Here are three key personal skills your children are going to need

Father and son

Do not push your children into the prison of closed minds and dogged dogma. Give them the gift of curiosity.

Photo credit: Pool

What you need to know:

  • In this fast-morphing world where work and accomplishment change so rapidly, it does not help to have fixed mindsets.

I have a lot of time for Margaret Heffernan. She writes really thought-provoking books; acts as a mentor and guide to many leaders; and is a lecturer in real-world leadership. Oh, and she has also been a BBC producer and a tech entrepreneur!

CV aside, Ms Heffernan is an extremely clear and lucid thinker. 

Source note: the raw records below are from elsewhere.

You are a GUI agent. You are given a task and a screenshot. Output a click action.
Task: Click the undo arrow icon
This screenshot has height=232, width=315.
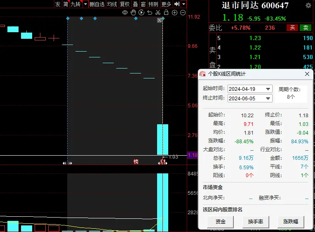[x=150, y=13]
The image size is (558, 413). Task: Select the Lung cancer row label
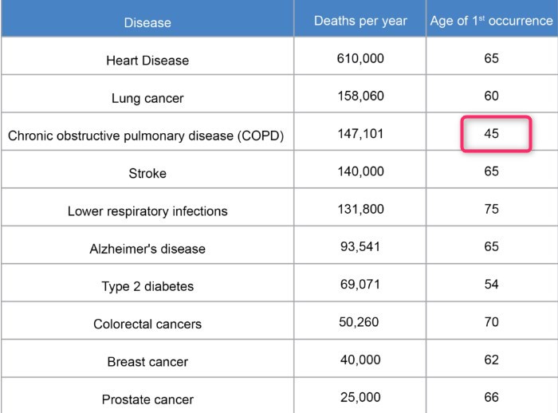tap(147, 98)
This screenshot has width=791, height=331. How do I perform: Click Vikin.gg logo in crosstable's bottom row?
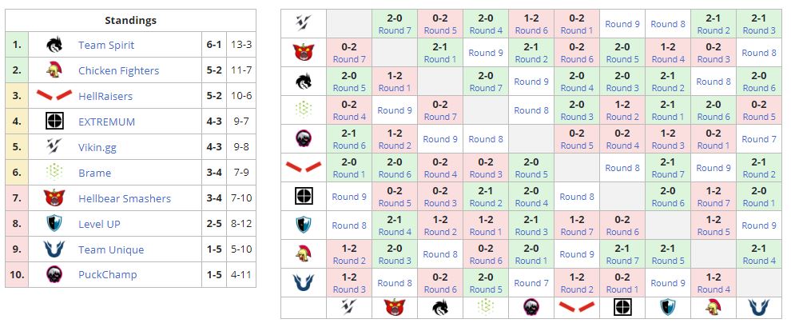[x=349, y=308]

In the many podcasts I have listened to that feature her, she is always calm and incisive and gets to the heart of the matter quickly. 

In a recent interview for the Aspen Initiative UK, she offered some guidance that I think should reach more people in this part of the world — particularly parents and educators.

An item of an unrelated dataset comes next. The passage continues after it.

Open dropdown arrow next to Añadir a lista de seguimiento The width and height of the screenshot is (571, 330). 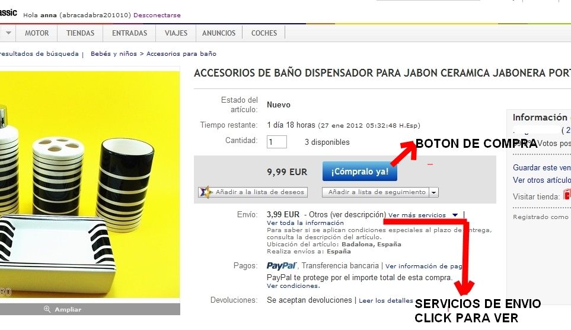click(x=433, y=192)
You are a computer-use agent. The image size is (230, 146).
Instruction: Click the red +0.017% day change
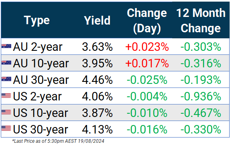coord(147,63)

But let’s reverse a little first. Back when I was a boy, anyone who had good grades at school was required to stay within some tightly delineated boundaries. 

First, apply to the most prestigious universities; and second, undertake a career in only a handful of professions. 

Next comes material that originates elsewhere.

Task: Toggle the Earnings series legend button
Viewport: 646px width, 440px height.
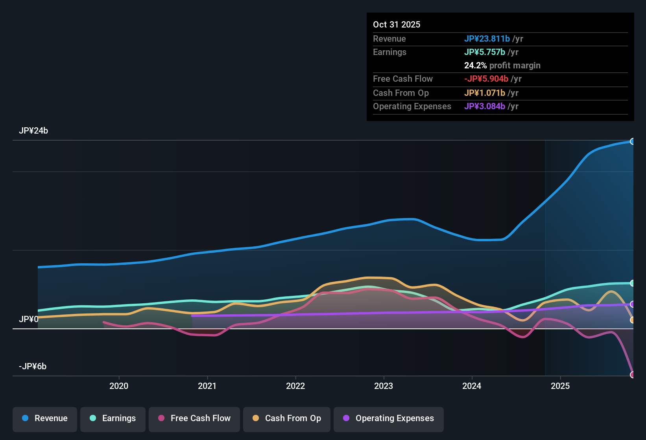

The expectation was that the good school would give you a ticket to ride; and the career choice would allow you to travel on the train of success for all your life.

Fixed approaches

In those days, this life-plan kinda, sorta, worked. Doors seemed to open if you arrived flaunting the right credentials; and success came if you served your chosen profession with distinction. Will that still be the case today, though? What are you recommending for your own children these days when uncertainty is the defining feature?

That question was put to Ms Heffernan in the Aspen interview, and she answered it with her usual clarity. The personal skills we should all be hoping are adopted by our children are these: curiosity, communication, and change.

Curiosity first. In this fast-morphing world where work and accomplishment change so rapidly, it does not help to have fixed mindsets. Cramming the case-law of the past or medical textbooks alone will not give you much distinction in a world where artificial intelligence is likely to search for patterns and precedents way faster than humans can. Approaching your work with set tools and fixed approaches might soon see you made redundant.

To counter this, Ms Heffernan advises we cultivate “well-stocked minds”. We need to be curious about all sorts of knowledge, not just the stuff we think is core to our professions. I have beaten that drum on this page for a long time. To be mentally nimble enough to take on uncertain futures, we must develop the curiosity muscle. 

Pay attention to the things that drive economies in unexpected directions; pay even deeper attention to people — what makes them different, what changes their behaviour, what turns them into a collective.

I am always surprised by the paucity of curiosity in so many business bosses and leading professionals. 

They read or follow nothing new; they are wedded to their trusty toolkits of yesteryear; they regard openness and inquisitiveness as traits to be suspicious of. Do not push your children into this prison of closed minds and dogged dogma. Give them the gift of curiosity.

Constant change

The second set of skills they will need: communication. We don’t really ever succeed on our own; success is a team sport. We need to be able to convince others to see our points of view; we need to make our voices heard. The person who can craft compelling storylines drives the narrative. 

The one who can demystify and clarify becomes the voice most listened to. This is not about silver tongues and silky writing; it is about precision and persuasion.

And thirdly: let’s please prepare our children for constant change. 

There are no longer any lifetime tickets to success. There is no one-time education that works. Even the most-skilled can find themselves made obsolete in a flash; even the most robust business model can be upended. Today’s performance indicators can become the warning signs of tomorrow’s failures, by locking us into fixed formulae.

So what to do? Embrace continuous learning, and develop shock absorbers. School and university are only the beginning of learning, not the end. 

Degrees and qualifications are only important as launchpads, not as landing sites. Your learning happens as your life happens, not just at special times in special places. And it helps to have some buffers, both financial and mental, to cope with adversity.

Whichever schools or professions or enterprises our children end up in, we must gently encourage them to inculcate these three personal habits. Be curious about the world and its many mysteries, not cocksure and inflexible. Be able to shape the narrative and have an authentic voice. And be ready to be sideswiped by something unexpected and bounce back, by developing mental resilience and multiple capabilities.